Information shown Block Start

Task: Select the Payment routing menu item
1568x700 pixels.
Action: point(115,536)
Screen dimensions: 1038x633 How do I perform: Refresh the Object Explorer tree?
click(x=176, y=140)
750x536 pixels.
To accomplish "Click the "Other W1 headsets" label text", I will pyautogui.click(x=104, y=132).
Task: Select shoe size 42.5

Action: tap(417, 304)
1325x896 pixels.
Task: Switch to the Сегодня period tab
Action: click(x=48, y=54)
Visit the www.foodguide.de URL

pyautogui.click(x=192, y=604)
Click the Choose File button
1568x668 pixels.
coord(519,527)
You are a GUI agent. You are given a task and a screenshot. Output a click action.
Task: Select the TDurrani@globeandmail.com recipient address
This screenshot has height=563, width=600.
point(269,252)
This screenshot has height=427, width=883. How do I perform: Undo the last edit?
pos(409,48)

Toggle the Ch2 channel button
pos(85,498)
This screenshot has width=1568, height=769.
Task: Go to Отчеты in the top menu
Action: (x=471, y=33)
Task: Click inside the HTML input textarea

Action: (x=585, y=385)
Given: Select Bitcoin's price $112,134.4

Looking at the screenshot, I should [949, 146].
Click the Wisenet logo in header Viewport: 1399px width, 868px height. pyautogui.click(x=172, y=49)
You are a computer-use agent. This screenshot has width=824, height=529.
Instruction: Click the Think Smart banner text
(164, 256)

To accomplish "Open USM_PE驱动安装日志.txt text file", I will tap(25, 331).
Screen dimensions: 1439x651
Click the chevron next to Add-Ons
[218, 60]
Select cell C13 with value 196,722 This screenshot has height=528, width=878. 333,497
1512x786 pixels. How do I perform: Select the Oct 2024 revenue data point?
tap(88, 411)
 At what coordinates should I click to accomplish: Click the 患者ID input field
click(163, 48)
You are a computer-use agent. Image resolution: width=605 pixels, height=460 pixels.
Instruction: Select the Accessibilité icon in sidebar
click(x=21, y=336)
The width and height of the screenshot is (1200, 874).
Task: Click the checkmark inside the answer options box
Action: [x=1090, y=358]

Information shown Block End

→ **Task to carry out**
Using the data above, reproduce every line exactly.

→ **Answer section**
Task: Select the Payment routing menu item
1568x700 pixels.
Action: point(115,536)
Screen dimensions: 1038x633 How do I perform: Refresh the Object Explorer tree?
click(x=176, y=140)
750x536 pixels.
To accomplish "Click the "Other W1 headsets" label text", I will pyautogui.click(x=104, y=132).
Task: Select shoe size 42.5

Action: tap(417, 304)
1325x896 pixels.
Task: Switch to the Сегодня period tab
Action: click(x=48, y=54)
Visit the www.foodguide.de URL

pyautogui.click(x=192, y=604)
Click the Choose File button
1568x668 pixels.
coord(519,527)
You are a GUI agent. You are given a task and a screenshot. Output a click action.
Task: Select the TDurrani@globeandmail.com recipient address
This screenshot has height=563, width=600.
point(269,252)
This screenshot has height=427, width=883. How do I perform: Undo the last edit?
pos(409,48)

Toggle the Ch2 channel button
pos(85,498)
This screenshot has width=1568, height=769.
Task: Go to Отчеты in the top menu
Action: (x=471, y=33)
Task: Click inside the HTML input textarea

Action: (x=585, y=385)
Given: Select Bitcoin's price $112,134.4

Looking at the screenshot, I should [949, 146].
Click the Wisenet logo in header Viewport: 1399px width, 868px height. pyautogui.click(x=172, y=49)
You are a computer-use agent. This screenshot has width=824, height=529.
Instruction: Click the Think Smart banner text
(164, 256)

To accomplish "Open USM_PE驱动安装日志.txt text file", I will tap(25, 331).
Screen dimensions: 1439x651
Click the chevron next to Add-Ons
[218, 60]
Select cell C13 with value 196,722 This screenshot has height=528, width=878. 333,497
1512x786 pixels. How do I perform: Select the Oct 2024 revenue data point?
tap(88, 411)
 At what coordinates should I click to accomplish: Click the 患者ID input field
click(163, 48)
You are a computer-use agent. Image resolution: width=605 pixels, height=460 pixels.
Instruction: Select the Accessibilité icon in sidebar
click(x=21, y=336)
The width and height of the screenshot is (1200, 874).
Task: Click the checkmark inside the answer options box
Action: [x=1090, y=358]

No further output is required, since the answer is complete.